Commit 8136a216
Changed files (11)
examples/audio.py
@@ -1,6 +1,5 @@
#!/usr/bin/env rye run python
-import time
from pathlib import Path
from openai import OpenAI
@@ -12,8 +11,6 @@ speech_file_path = Path(__file__).parent / "speech.mp3"
def main() -> None:
- stream_to_speakers()
-
# Create text-to-speech audio file
with openai.audio.speech.with_streaming_response.create(
model="tts-1",
@@ -37,28 +34,5 @@ def main() -> None:
print(translation.text)
-def stream_to_speakers() -> None:
- import pyaudio
-
- player_stream = pyaudio.PyAudio().open(format=pyaudio.paInt16, channels=1, rate=24000, output=True)
-
- start_time = time.time()
-
- with openai.audio.speech.with_streaming_response.create(
- model="tts-1",
- voice="alloy",
- response_format="pcm", # similar to WAV, but without a header chunk at the start.

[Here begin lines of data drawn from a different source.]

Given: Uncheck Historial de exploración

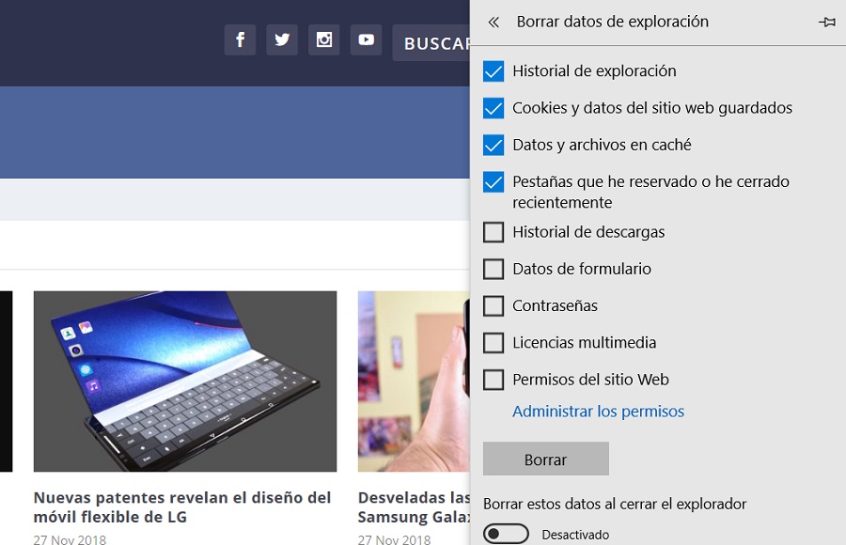Looking at the screenshot, I should 494,70.
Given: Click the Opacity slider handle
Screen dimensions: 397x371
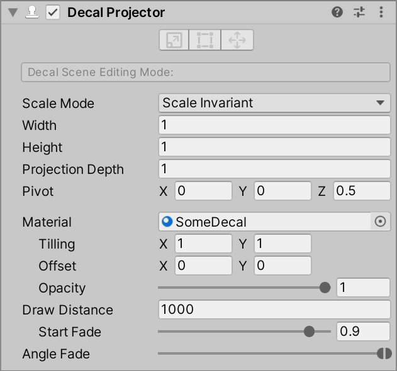Looking at the screenshot, I should [325, 288].
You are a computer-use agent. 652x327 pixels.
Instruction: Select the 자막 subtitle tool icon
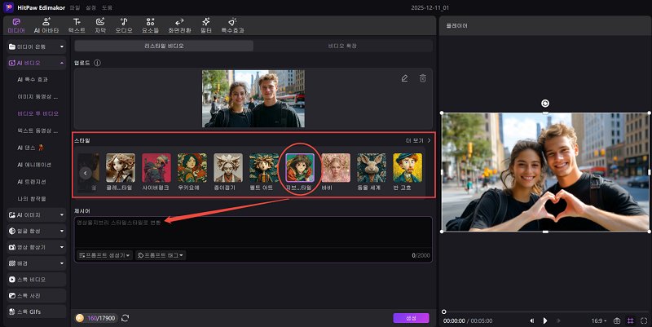click(99, 24)
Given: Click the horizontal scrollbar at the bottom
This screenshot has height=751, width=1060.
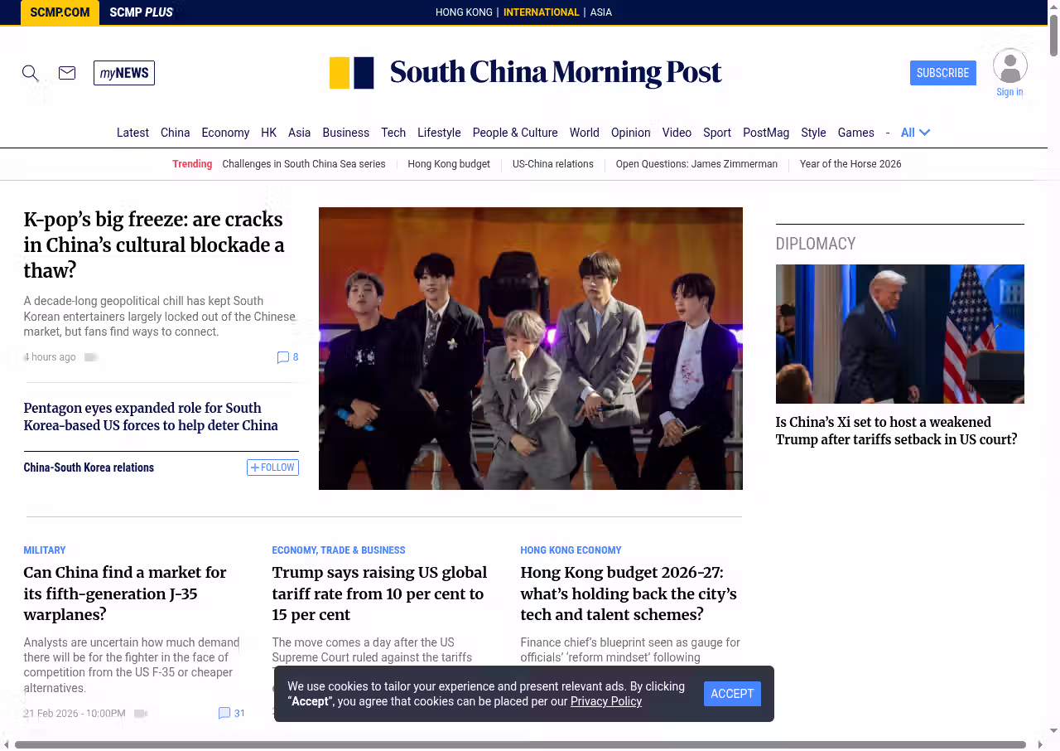Looking at the screenshot, I should point(520,744).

- input="""I see skies of blue and clouds of white
- The bright blessed days, the dark sacred nights
- And I think to myself
- What a wonderful world""",
- ) as response:
- print(f"Time to first byte: {int((time.time() - start_time) * 1000)}ms")
- for chunk in response.iter_bytes(chunk_size=1024):
- player_stream.write(chunk)
-
- print(f"Done in {int((time.time() - start_time) * 1000)}ms.")
-
-
if __name__ == "__main__":
main()
examples/speech_to_text.py
@@ -0,0 +1,25 @@
+#!/usr/bin/env rye run python
+
+import asyncio
+
+from openai import AsyncOpenAI
+from openai.helpers import Microphone
+
+# gets OPENAI_API_KEY from your environment variables
+openai = AsyncOpenAI()
+
+
+async def main() -> None:
+ print("Recording for the next 10 seconds...")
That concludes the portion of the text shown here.